■ Work item:
The line containing "The image size is (800, 515)." and every line after it, through the last one below: output exactly these and nothing else.

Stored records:
- - -

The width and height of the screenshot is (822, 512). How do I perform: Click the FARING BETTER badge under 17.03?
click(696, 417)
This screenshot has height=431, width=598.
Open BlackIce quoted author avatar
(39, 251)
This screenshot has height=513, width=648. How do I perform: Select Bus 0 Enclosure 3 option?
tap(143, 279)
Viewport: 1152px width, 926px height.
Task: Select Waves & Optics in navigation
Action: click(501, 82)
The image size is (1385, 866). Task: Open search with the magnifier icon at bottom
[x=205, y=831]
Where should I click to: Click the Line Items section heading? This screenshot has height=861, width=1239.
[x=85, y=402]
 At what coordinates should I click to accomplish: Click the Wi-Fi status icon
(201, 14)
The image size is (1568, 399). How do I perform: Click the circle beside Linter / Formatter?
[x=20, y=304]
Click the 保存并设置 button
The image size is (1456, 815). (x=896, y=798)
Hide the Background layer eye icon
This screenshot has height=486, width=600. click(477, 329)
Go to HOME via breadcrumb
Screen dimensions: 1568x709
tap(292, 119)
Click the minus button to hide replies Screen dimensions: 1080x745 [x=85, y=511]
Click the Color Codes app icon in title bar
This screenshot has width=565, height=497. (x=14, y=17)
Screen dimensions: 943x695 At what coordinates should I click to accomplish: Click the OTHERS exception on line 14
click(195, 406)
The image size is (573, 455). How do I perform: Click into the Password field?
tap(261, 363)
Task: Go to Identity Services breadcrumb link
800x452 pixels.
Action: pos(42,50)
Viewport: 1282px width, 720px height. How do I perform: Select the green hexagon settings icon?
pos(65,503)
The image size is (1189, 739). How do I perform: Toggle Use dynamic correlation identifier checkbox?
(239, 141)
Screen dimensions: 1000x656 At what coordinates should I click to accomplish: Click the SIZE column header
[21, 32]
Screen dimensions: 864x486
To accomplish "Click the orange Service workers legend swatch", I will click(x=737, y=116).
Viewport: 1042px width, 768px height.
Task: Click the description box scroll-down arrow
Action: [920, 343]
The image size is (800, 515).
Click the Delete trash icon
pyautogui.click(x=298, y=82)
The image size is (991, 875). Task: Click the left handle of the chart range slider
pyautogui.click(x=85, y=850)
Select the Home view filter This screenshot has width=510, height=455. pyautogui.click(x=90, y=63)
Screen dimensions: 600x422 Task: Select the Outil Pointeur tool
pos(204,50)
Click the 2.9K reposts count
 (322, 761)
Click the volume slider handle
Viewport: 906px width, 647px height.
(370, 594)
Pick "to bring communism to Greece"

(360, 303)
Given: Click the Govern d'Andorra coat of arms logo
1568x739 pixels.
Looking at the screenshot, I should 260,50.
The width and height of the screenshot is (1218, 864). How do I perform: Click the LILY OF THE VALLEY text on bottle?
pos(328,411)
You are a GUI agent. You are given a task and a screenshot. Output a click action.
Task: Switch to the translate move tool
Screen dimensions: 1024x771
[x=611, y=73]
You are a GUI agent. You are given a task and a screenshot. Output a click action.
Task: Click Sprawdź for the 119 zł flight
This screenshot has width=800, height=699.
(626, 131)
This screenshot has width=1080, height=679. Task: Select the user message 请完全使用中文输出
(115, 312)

- - -

■ Response for this exercise:
The image size is (800, 515).
Click the Delete trash icon
pyautogui.click(x=298, y=82)
The image size is (991, 875). Task: Click the left handle of the chart range slider
pyautogui.click(x=85, y=850)
Select the Home view filter This screenshot has width=510, height=455. pyautogui.click(x=90, y=63)
Screen dimensions: 600x422 Task: Select the Outil Pointeur tool
pos(204,50)
Click the 2.9K reposts count
 (322, 761)
Click the volume slider handle
Viewport: 906px width, 647px height.
(370, 594)
Pick "to bring communism to Greece"

(360, 303)
Given: Click the Govern d'Andorra coat of arms logo
1568x739 pixels.
Looking at the screenshot, I should 260,50.
The width and height of the screenshot is (1218, 864). How do I perform: Click the LILY OF THE VALLEY text on bottle?
pos(328,411)
You are a GUI agent. You are given a task and a screenshot. Output a click action.
Task: Switch to the translate move tool
Screen dimensions: 1024x771
[x=611, y=73]
You are a GUI agent. You are given a task and a screenshot. Output a click action.
Task: Click Sprawdź for the 119 zł flight
This screenshot has width=800, height=699.
(626, 131)
This screenshot has width=1080, height=679. Task: Select the user message 请完全使用中文输出
(115, 312)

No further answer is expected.